Congress presently has the heavy responsibility to conduct a thorough and rigorous review of the Joint Comprehensive Plan of Action with Iran. After numerous briefings from officials involved in the negotiations, consultation with scientific and diplomatic experts, meetings with Rhode Islanders, and a great deal of personal reflection, I have decided to support the plan. I do so because it blocks the pathways through which Iran could pursue a nuclear weapon, establishes unprecedented inspections of Iran’s nuclear facilities and other sites of concern to the international community, and preserves our ability to respond militarily if necessary. The agreement also ensures the international sanctions regime against Iran can snap back into place if the Iranian government reneges on its commitments.
This agreement, reached by the United States, United Kingdom, France, Germany, China, Russia, and Iran, establishes strict and comprehensive monitoring by the International Atomic Energy Agency to verify compliance and prevent Iran from acquiring a nuclear weapon. The agreement does not take any options off the table for President Obama, or for future presidents. It ensures no sanctions relief will be provided unless the Iranian government undertakes a series of significant steps to satisfy IAEA requirements.
This agreement is the product of a joint effort among six sovereign countries, which working together have more force and effect than separated. I am encouraged that the other countries party to this agreement have committed to enforce this agreement and to ramp up enforcement of other international agreements against Iran’s terror activities. I have also heard their warnings that if we walk away from this agreement before even giving it a try, the prospect of further multilateral negotiations yielding any better result is “far-fetched.” Joining with other world powers in this important effort bears a price in the United States’ ability to negotiate unilaterally. That should be a surprise to no one. Critics of this agreement fail to acknowledge the leverage and strength behind a unified, international effort to block Iran from obtaining a nuclear weapon, and no one has offered a credible alternative that would lead to a nuclear weapons-free Iran.

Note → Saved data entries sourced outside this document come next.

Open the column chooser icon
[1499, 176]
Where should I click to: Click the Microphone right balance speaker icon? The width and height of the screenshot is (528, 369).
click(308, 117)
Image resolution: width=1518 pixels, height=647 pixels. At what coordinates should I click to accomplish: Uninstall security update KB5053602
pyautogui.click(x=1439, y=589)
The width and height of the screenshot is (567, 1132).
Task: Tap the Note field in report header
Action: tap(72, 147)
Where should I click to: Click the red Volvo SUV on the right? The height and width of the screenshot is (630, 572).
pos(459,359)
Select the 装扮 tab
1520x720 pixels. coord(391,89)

This hard-fought bargain is the product of the canny determination of Secretary of State John Kerry, Energy Secretary and nuclear physicist Ernest Moniz, and Under Secretary of State for Political Affairs Wendy Sherman, and of many months of hard work on the part of many dedicated American officials. It is also a testament to President Obama’s steadfast resolve to reach a diplomatic solution to one of the most pressing security challenges of our time.

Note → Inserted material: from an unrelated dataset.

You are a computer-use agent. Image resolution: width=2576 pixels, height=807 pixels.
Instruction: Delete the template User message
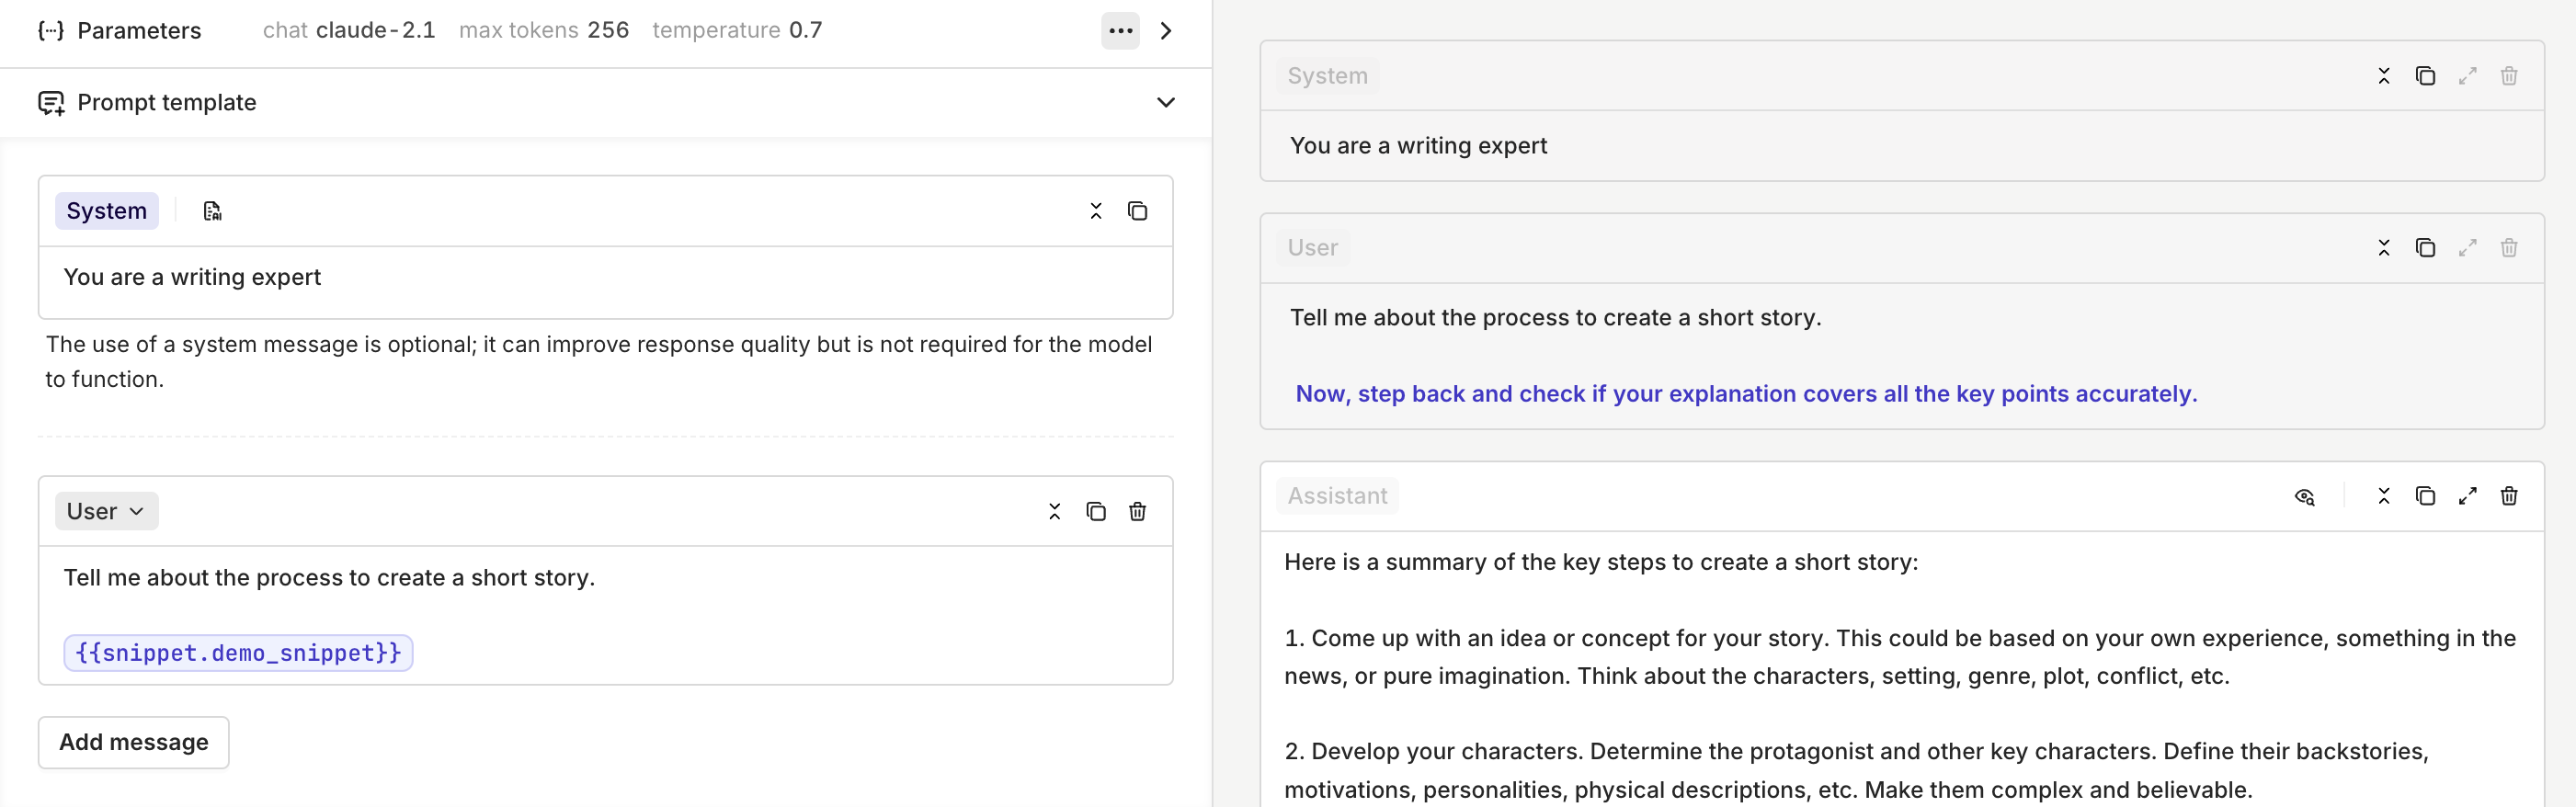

As more than 100 former American ambassadors emphasized in their letter to the President endorsing the agreement, “the most effective way to protect U.S. national security, and that of our allies and friends, is to ensure that tough-minded diplomacy has a chance to succeed before considering other more costly and risky alternatives.”
This agreement is also supported by more than two dozen leading American scientists, who found the deal to be “technically sound, stringent, and innovative” in its restrictions on Iran’s nuclear capabilities and its monitoring and verification of Iran’s compliance with the agreement.
By eliminating Iran’s ability to gain a nuclear weapons capability for at least a decade, the deal allows the U.S. and the international community to focus needed energy and resources on other critical challenges Iran poses to the region, such as its support for Hezbollah and Syrian president Bashir Assad, as well as its human rights abuses.
Bilateral cooperation between the United States and Israel will be as important as ever as we go forward. This should include tangible demonstrations of support for Israel through deepened military and intelligence cooperation. President Obama has already declared his intention to provide “unprecedented” levels of military financing and equipment to Israel, on top of the record support already in place.
As Former Israeli Deputy National Security Advisor Chuck Freilich has said, “The agreement, a painful compromise, not the one the U.S. or anyone else wanted, but the one it was able to negotiate, serves Israel’s security.” This conclusion is echoed in the words of officials from our Gulf Cooperation Council partners, like Qatar’s foreign minister Khalid al-Attiyah, who said “This was the best option among other options,” and “we are confident that what they [the negotiators] undertook makes this region safer and more stable.”
I appreciate the thoughtful input of the many Rhode Islanders with whom I met and who have reached out to me on with opinions on both sides of this issue. It is, of course, a hallmark of our great democracy that we can openly and civilly debate these important questions. So too, I believe that through international engagement we can encourage a freer and more liberal society to emerge from the grip of the ayatollahs. That, with strong multilateral efforts to contain Iran’s continuing mischief in the surrounding Middle East, provides the prospect of this becoming an historic turning point.